10 Trends for 2013

JWT has released its eighth annual forecast of trends that will drive or significantly impact consumer mindset and behavior in the year ahead.

According to the forecast, everyday objects will become smarter as technology is embedded into everything from eyeglasses to socks and bikes, helping to measure, navigate and augment the world.

At the same time, smartphones will become de facto fingerprints as they evolve into wallets, keys, health consultants, housing identities all in one place.

“In our forecast of trends for the near future, new technology continues to take center stage, as we see major shifts tied to warp-speed developments in mobile, social and data technologies,” says Ann Mack, director of trendspotting for JWT.

“Many of our trends reflect how businesses are driving, leveraging or counteracting technology’s omnipresence in our lives, and how consumers are responding to its pull.”

Other trends cited in the report include:

Everything is retail: Shopping is shifting from an activity that takes place in physical stores or online to a value exchange that can play out in multiple new and novel ways.

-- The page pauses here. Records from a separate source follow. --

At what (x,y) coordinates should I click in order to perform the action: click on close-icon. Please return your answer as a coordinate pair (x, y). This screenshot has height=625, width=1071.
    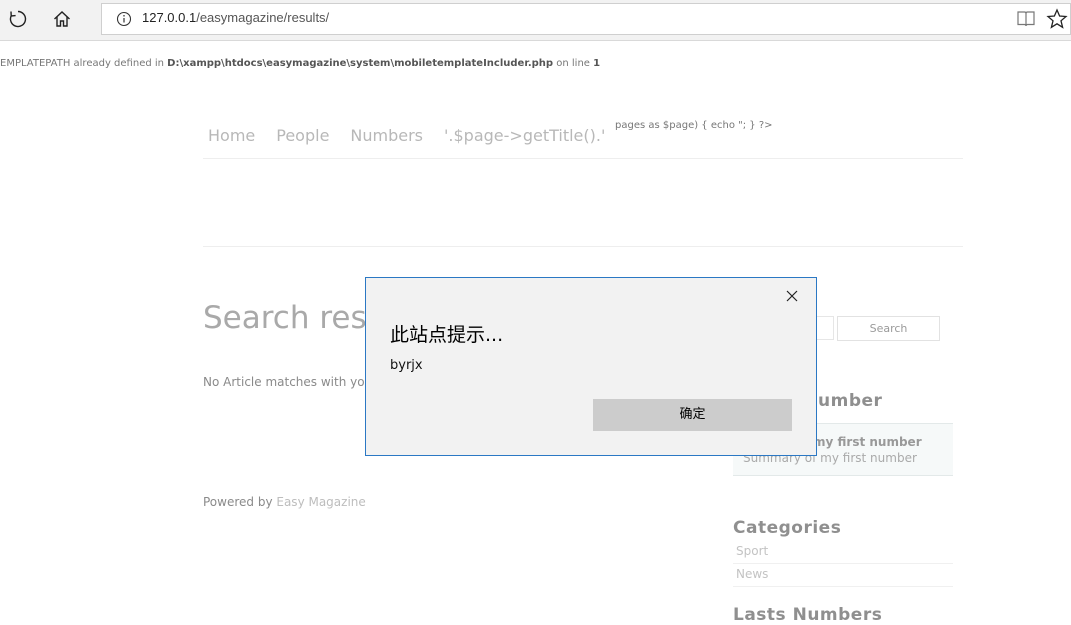
    Looking at the image, I should click on (792, 296).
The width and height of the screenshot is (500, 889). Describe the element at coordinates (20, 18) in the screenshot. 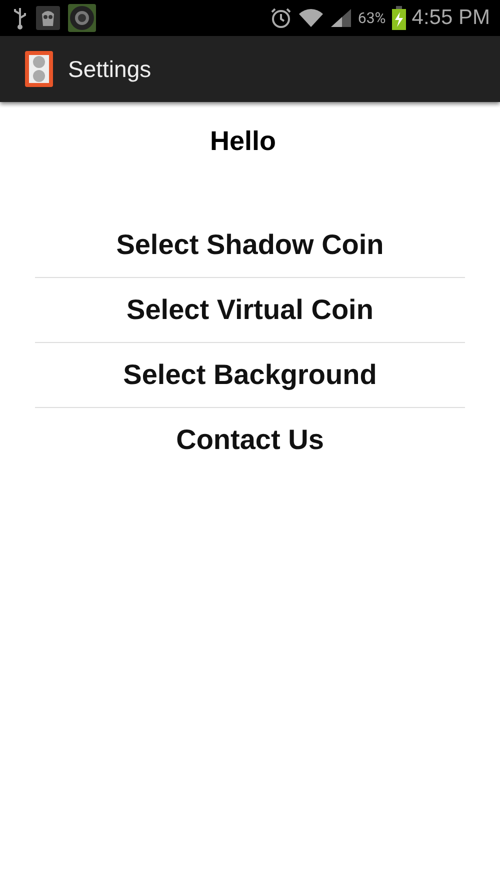

I see `usb-icon` at that location.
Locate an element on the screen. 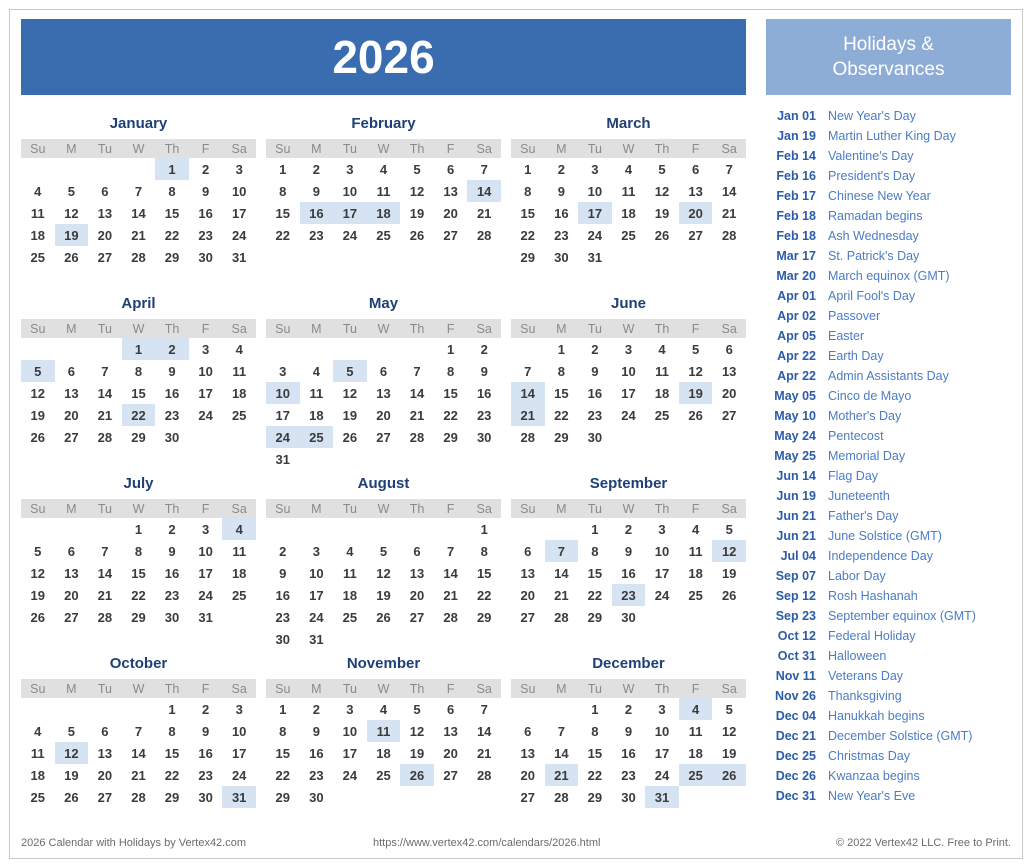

Since almost anything can be a retail channel, thanks largely to mobile technology, brands must get increasingly creative in where and how they sell their goods.

Peer power: As the peer to peer marketplace expands in size and scope, moving beyond goods to a wide range of service, it will increasingly upend major industries from hospitality and education to tourism and transportation.

Going public in private: In an era when living publicly is becoming the default, people are coming up with creative ways to carve out private spaces in their lives. Rather than rejecting today’s ubiquitous social media and sharing tools outright, we’re reaping all the benefits of maintaining a vibrant digital identity while gradually defining and managing a new notion of privacy for the 21st century.

In past years JWT has forecast trends including ‘food as the new eco-issue’ in 2012 (the environmental impact of our food choices is becoming a prominent concern); ‘de-teching’ in 2011 (more people logging off, at least temporarily, to get a break from technology); ‘location-based everything’ in 2010 (the explosion of location-based or -aware services that leverage data from mobile phones); ‘the small movement’ in 2009 (the shift away from “bigger is better” in everything from homes to cars to stores); and ‘radical transparency’ in 2008 (the “nothing to hide” ethos seen in some online behaviors).

JWT’s 10 Trends for 2013 is the result of quantitative, qualitative and desk research conducted throughout the year and for this report.

It includes input from nearly 70 JWT planners across more than two dozen markets and interviews with experts and influencers across sectors including technology, health and wellness, retail, media and academia.

The “10 Trends for 2013” report is available at JWTIntelligence.com.